Please rewrite the material starting at the line that contains "Click the Jasper logo icon" and ending at the line that contains "tap(364, 195)", with "Viewport" replaced by "Screen size" and nothing else changed. Leave the pictures out of your answer.

» EXERCISE INPUT
* start *

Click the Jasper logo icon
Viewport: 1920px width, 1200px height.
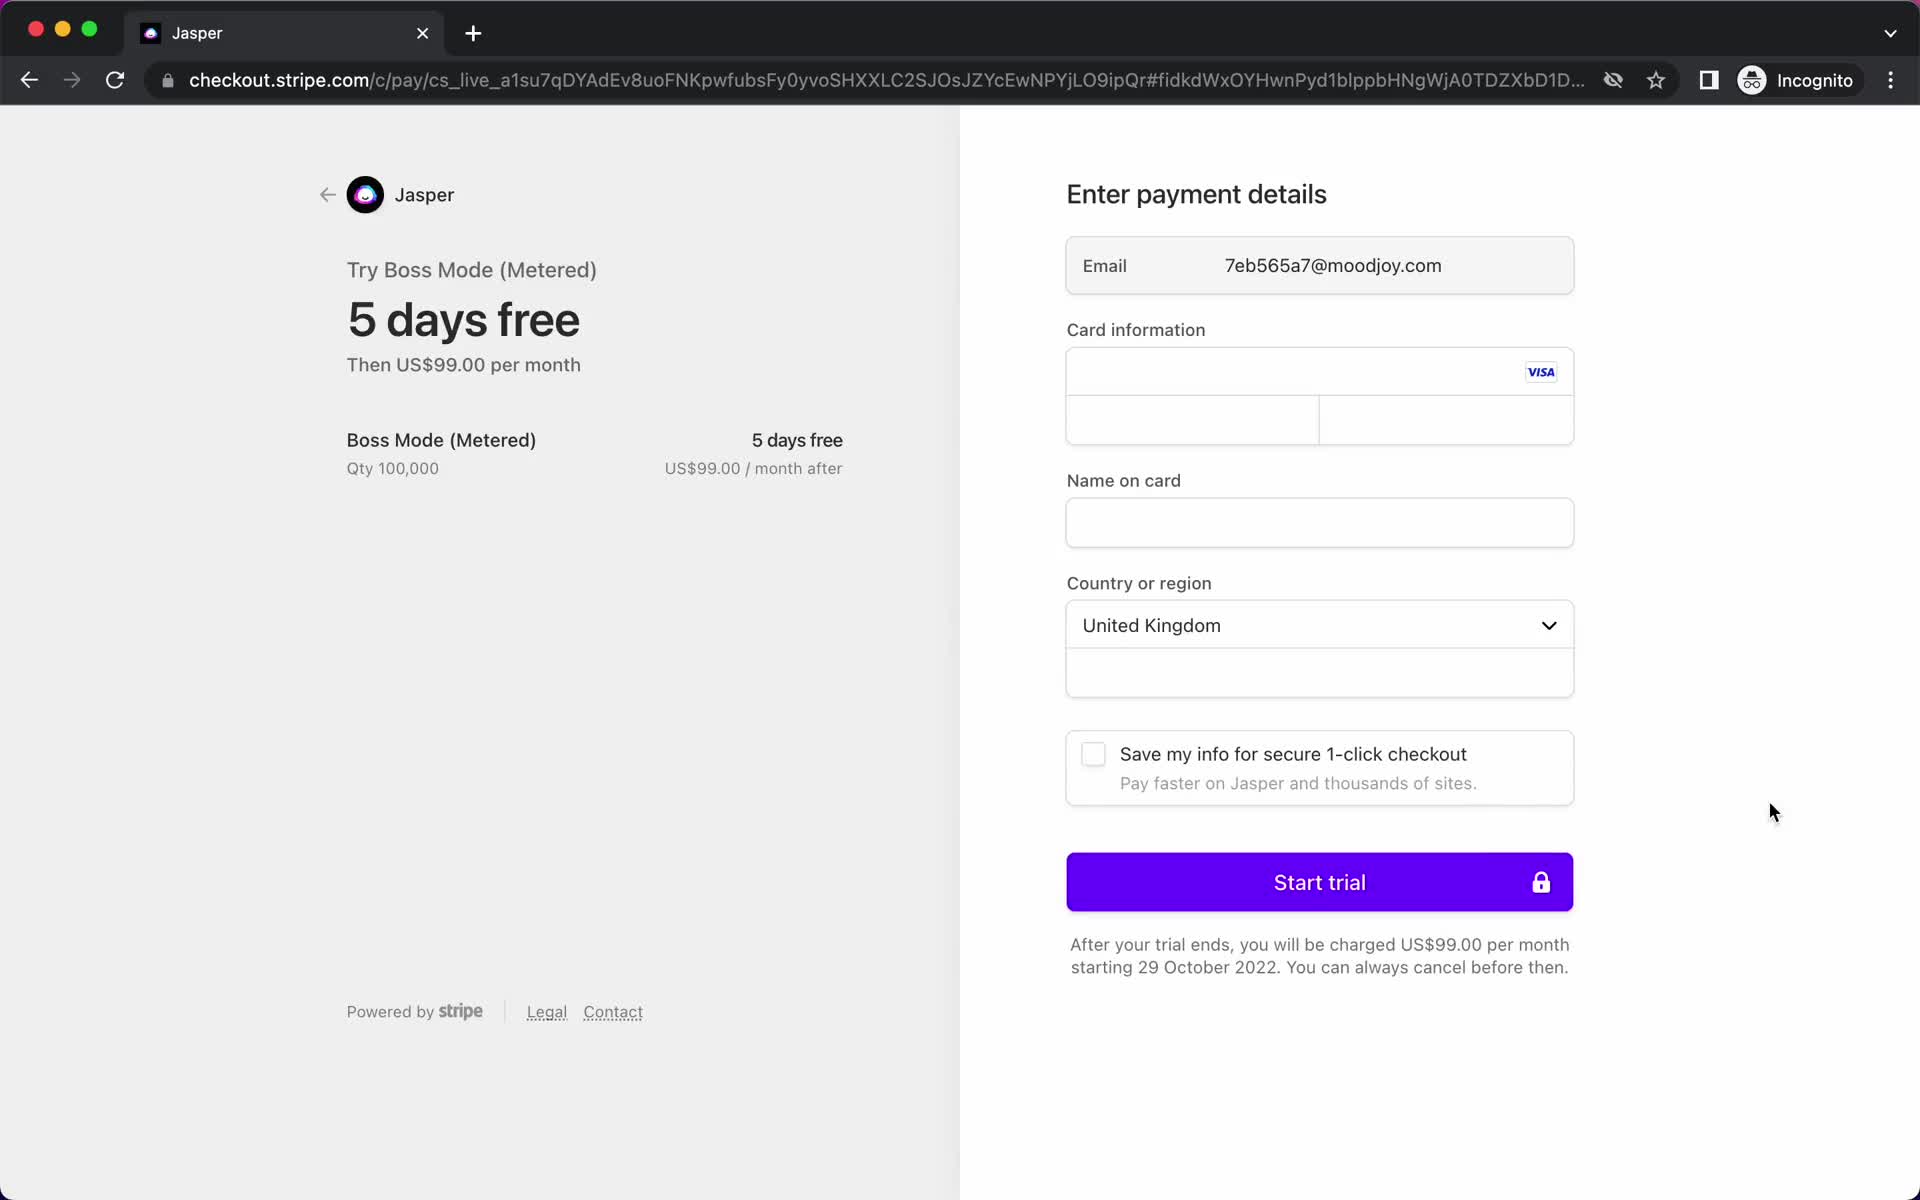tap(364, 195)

* end *
* start *

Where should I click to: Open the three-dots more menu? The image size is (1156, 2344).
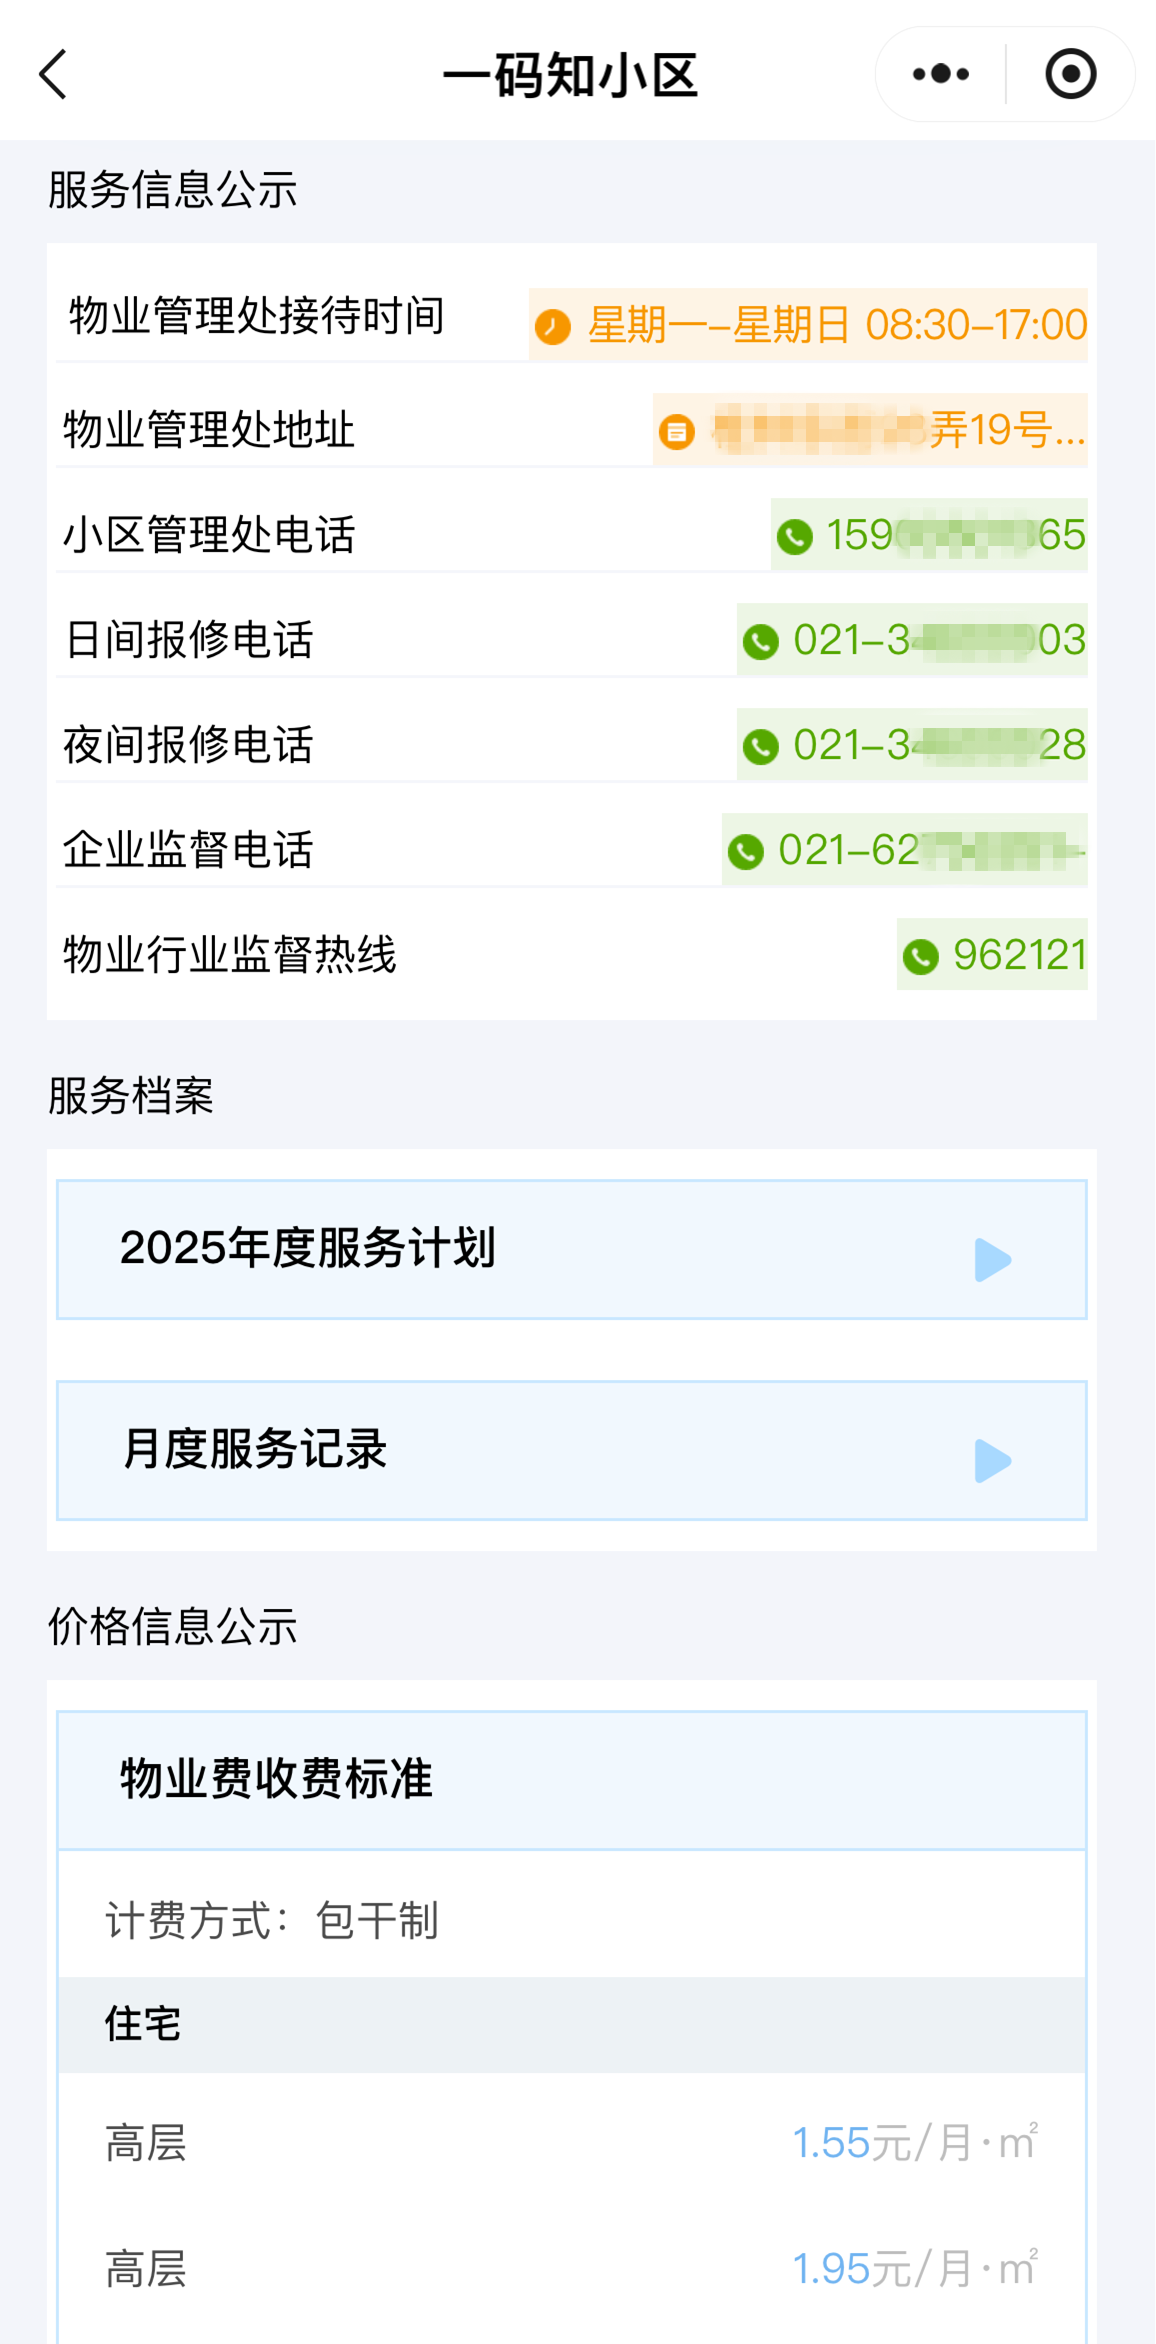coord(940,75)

* end *

» RESULT OF THE EXERCISE
Click the Jasper logo icon
Screen size: 1920px width, 1200px height.
tap(364, 195)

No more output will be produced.